「生物資源」の有効活用で持続可能な社会を構築
私たちの暮らしは生物多様性がもたらす自然の恵み、つまり「生態系サービス」によって支えられています。農作物の生産を支える水や空気や土、新たな医薬品のもととなる生物由来の物質、災害を防ぐ森林など、生態系サービスは「生物・生命」のはたらきが基盤です。生物資源科学部では「生物・生命」をヒトの暮らしを支える「資源」ととらえ、その保全や利活用に関わる教育・研究を行っています。内容は生命現象の基本理解から、新たな医薬、農薬、機能性食品の開発に関わるもの、生物の生息する環境の保全・管理をめざすもの、さらには農村の経済・経営に関するものまでさまざまです。本学部は「生命科学科」「農林生産学科」「環境共生科学科」の3学科でこれらの領域をカバーしています。

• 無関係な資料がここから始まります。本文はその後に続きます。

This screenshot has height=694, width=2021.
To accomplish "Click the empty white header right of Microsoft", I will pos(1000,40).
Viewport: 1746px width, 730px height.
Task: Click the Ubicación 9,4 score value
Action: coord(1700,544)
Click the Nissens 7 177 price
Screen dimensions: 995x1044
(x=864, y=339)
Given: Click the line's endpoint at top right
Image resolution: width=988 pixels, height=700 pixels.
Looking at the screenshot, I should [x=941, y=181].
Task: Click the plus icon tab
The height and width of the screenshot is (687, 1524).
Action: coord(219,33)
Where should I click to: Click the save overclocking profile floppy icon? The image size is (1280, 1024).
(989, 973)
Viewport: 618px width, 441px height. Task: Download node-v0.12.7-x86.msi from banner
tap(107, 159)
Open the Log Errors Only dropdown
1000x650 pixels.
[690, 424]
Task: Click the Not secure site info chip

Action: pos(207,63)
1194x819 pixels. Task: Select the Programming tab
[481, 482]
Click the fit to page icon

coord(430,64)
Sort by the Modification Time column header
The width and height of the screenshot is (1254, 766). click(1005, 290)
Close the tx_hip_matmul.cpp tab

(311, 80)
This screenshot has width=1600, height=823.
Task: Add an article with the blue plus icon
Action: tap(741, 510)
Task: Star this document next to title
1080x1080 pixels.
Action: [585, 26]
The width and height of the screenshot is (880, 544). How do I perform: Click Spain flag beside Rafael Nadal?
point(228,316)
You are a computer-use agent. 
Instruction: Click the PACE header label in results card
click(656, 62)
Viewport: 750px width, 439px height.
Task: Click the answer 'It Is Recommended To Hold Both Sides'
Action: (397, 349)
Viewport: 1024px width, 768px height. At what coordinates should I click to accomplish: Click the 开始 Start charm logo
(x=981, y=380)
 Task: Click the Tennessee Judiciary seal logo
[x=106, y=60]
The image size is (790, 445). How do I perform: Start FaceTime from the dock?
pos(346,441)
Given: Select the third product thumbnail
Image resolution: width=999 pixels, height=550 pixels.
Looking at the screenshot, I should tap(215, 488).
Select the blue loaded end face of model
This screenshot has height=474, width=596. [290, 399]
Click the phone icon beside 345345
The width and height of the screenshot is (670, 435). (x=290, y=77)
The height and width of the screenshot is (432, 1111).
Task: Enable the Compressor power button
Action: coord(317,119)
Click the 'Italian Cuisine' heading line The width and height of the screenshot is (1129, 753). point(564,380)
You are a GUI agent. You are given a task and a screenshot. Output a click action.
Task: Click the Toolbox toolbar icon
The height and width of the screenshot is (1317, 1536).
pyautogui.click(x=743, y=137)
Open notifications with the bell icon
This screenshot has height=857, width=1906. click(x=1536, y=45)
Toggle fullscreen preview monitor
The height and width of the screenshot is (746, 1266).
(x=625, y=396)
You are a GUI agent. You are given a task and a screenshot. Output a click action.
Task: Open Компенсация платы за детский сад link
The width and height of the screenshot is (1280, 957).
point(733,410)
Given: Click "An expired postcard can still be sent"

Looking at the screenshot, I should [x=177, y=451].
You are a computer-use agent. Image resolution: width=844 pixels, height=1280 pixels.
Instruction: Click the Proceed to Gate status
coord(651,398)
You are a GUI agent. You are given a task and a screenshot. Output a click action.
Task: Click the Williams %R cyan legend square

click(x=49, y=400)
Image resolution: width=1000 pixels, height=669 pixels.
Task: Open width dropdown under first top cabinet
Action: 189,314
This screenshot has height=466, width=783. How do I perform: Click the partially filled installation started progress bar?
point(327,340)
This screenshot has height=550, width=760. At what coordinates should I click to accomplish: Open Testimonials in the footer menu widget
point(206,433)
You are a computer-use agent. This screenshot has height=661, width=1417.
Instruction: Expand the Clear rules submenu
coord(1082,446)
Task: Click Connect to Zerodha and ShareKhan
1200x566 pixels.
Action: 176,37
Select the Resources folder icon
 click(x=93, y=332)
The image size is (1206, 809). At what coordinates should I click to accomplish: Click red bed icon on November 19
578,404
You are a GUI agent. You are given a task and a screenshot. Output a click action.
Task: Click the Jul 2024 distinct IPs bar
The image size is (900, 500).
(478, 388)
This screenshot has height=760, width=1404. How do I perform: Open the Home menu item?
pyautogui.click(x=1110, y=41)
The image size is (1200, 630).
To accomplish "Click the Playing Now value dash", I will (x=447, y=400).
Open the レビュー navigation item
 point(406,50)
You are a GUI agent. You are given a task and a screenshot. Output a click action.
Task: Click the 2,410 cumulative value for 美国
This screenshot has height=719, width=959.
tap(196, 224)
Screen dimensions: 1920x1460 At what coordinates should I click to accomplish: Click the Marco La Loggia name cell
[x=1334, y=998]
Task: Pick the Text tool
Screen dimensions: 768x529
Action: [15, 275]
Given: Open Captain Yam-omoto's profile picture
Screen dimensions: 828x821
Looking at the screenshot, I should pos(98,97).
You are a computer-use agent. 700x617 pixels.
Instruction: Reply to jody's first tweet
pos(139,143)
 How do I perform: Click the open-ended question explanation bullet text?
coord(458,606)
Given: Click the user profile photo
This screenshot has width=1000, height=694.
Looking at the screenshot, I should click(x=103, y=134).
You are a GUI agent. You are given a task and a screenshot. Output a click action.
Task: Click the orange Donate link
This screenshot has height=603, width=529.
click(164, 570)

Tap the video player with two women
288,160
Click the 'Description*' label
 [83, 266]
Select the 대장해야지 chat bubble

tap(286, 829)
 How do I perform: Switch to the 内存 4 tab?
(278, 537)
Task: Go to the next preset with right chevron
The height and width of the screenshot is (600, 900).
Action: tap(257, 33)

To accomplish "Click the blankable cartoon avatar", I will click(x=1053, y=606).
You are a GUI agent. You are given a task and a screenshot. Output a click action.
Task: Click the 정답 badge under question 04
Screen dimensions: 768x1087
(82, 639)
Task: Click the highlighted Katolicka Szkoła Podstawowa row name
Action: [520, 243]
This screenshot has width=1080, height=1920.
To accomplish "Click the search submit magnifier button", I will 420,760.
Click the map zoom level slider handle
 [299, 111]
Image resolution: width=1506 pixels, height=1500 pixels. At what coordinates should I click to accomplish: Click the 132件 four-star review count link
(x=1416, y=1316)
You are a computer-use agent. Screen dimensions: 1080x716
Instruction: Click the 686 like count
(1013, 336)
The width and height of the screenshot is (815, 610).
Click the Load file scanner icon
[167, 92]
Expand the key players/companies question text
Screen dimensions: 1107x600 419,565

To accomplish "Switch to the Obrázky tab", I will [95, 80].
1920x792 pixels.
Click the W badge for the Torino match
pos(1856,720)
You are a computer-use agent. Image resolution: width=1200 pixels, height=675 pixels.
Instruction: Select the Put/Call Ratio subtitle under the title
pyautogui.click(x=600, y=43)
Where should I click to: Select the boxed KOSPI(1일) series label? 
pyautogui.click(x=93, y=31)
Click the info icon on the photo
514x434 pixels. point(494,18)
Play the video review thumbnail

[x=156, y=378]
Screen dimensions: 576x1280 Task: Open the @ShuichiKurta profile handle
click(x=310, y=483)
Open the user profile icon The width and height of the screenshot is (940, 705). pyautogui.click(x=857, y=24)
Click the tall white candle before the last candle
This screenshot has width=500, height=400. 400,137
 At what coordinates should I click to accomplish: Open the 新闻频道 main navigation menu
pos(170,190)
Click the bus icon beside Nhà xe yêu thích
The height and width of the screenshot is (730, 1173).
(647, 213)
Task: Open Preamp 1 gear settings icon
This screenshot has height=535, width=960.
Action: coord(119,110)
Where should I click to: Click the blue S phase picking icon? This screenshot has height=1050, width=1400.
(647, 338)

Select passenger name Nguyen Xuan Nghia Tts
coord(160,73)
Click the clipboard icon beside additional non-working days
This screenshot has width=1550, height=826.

豊かな自然を生かした教育・研究で地域や国際社会で活躍できる人材を育成
豊かな文化と歴史が息づく松江市。生物資源科学部はその中心からほど近い静かな環境にあります。西の宍道湖と東の中海、2つの汽水湖の間に位置する松江市は、研究の拠点としても絶好の地です。たとえば宍道湖に注ぐ斐伊川を遡れば、自然と人の暮らしが調和した里地・里山、そして中国山地に至ります。一方で、中海をくだれば日本海に至り、その沖合には世界ジオパークの島として知られる隠岐諸島が浮かびます。この多様で豊かな自然環境が、生物資源科学部の研究・教育フィールドとなります。
「未利用資源」開発研究の最前線
本学部はこのような豊かなフィールドから得られる「未利用資源」の活用に取り組んでいます。宍道湖畔に自生する在来ハマダイコンを遺伝資源として活用し、新品種「出雲おろち大根・スサノオ」を育成して地域を代表する辛味大根へと発展させるなど、地域に根ざした野菜・園芸植物の新品種開発や、未利用野草・薬用植物の保全に取り組んでいます。また、植物の病気を防いだり、生育を促進する微生物の探索、微細藻類ユーグレナを利用したバイオ燃料の開発研究、さらにはミールワームを活用した家畜・ペット・水産用飼料の開発など、多様な未利用資源の活用研究を進めています。このほか地域で得た酵母や乳酸菌などの微生物を地域資源ととらえ、食品開発へ活用する試みも行われています。たとえば本学部オリジナルのサクラ品種から発見された酵母を活用し、サツマイモを原料とした「サツマイモビール」の開発、商品化を進めています。しかも原料のサツマイモの栽培にあたっては、学生食堂からの食品廃棄物をもとに開発された島根大学オリジナル肥料「キャンパスト」を利用するなど、SDGsにも貢献しています。このように地域の資源を活用し、持続可能な社会を構築することが、生物資源科学部の大切なミッションのひとつなのです。